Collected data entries
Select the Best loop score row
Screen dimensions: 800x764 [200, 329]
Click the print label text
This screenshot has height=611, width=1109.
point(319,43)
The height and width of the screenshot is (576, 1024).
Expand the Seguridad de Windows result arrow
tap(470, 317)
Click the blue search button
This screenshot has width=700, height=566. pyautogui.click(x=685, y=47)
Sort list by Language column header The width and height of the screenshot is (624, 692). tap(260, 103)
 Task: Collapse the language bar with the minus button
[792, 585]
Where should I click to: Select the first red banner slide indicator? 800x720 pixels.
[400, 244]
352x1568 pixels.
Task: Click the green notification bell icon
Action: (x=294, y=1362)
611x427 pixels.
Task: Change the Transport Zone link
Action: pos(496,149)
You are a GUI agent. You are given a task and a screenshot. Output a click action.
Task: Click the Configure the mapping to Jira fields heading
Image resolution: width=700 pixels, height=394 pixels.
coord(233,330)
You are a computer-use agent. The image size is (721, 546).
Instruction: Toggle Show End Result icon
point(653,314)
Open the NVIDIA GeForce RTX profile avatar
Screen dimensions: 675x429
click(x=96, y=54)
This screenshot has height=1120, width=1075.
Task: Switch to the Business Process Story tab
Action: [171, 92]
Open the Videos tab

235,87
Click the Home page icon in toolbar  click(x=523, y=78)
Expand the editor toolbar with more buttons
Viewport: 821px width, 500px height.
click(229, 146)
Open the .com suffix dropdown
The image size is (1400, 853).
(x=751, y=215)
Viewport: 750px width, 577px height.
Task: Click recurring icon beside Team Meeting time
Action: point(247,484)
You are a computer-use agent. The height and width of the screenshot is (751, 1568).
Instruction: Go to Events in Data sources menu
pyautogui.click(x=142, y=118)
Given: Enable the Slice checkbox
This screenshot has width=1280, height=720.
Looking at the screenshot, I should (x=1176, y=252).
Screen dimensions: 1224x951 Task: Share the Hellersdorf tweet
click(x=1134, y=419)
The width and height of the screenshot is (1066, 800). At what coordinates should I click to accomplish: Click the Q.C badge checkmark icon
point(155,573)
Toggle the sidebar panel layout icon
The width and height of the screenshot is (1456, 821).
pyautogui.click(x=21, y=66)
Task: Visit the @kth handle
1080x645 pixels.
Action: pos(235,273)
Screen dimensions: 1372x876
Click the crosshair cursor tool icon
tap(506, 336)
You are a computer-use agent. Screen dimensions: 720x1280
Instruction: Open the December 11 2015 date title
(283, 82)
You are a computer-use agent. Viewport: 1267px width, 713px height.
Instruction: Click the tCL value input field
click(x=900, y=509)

_DIRECTIONS_: Write out all the records above one more time, exactly.

_COMPLETED TASK_:
Select the Best loop score row
Screen dimensions: 800x764 [200, 329]
Click the print label text
This screenshot has height=611, width=1109.
point(319,43)
The height and width of the screenshot is (576, 1024).
Expand the Seguridad de Windows result arrow
tap(470, 317)
Click the blue search button
This screenshot has width=700, height=566. pyautogui.click(x=685, y=47)
Sort list by Language column header The width and height of the screenshot is (624, 692). tap(260, 103)
 Task: Collapse the language bar with the minus button
[792, 585]
Where should I click to: Select the first red banner slide indicator? 800x720 pixels.
[400, 244]
352x1568 pixels.
Task: Click the green notification bell icon
Action: (x=294, y=1362)
611x427 pixels.
Task: Change the Transport Zone link
Action: pos(496,149)
You are a GUI agent. You are given a task and a screenshot. Output a click action.
Task: Click the Configure the mapping to Jira fields heading
Image resolution: width=700 pixels, height=394 pixels.
coord(233,330)
You are a computer-use agent. The image size is (721, 546).
Instruction: Toggle Show End Result icon
point(653,314)
Open the NVIDIA GeForce RTX profile avatar
Screen dimensions: 675x429
click(x=96, y=54)
This screenshot has height=1120, width=1075.
Task: Switch to the Business Process Story tab
Action: [171, 92]
Open the Videos tab

235,87
Click the Home page icon in toolbar  click(x=523, y=78)
Expand the editor toolbar with more buttons
Viewport: 821px width, 500px height.
click(229, 146)
Open the .com suffix dropdown
The image size is (1400, 853).
(x=751, y=215)
Viewport: 750px width, 577px height.
Task: Click recurring icon beside Team Meeting time
Action: point(247,484)
You are a computer-use agent. The height and width of the screenshot is (751, 1568).
Instruction: Go to Events in Data sources menu
pyautogui.click(x=142, y=118)
Given: Enable the Slice checkbox
This screenshot has width=1280, height=720.
Looking at the screenshot, I should (x=1176, y=252).
Screen dimensions: 1224x951 Task: Share the Hellersdorf tweet
click(x=1134, y=419)
The width and height of the screenshot is (1066, 800). At what coordinates should I click to accomplish: Click the Q.C badge checkmark icon
point(155,573)
Toggle the sidebar panel layout icon
The width and height of the screenshot is (1456, 821).
pyautogui.click(x=21, y=66)
Task: Visit the @kth handle
1080x645 pixels.
Action: pos(235,273)
Screen dimensions: 1372x876
Click the crosshair cursor tool icon
tap(506, 336)
You are a computer-use agent. Screen dimensions: 720x1280
Instruction: Open the December 11 2015 date title
(283, 82)
You are a computer-use agent. Viewport: 1267px width, 713px height.
Instruction: Click the tCL value input field
click(x=900, y=509)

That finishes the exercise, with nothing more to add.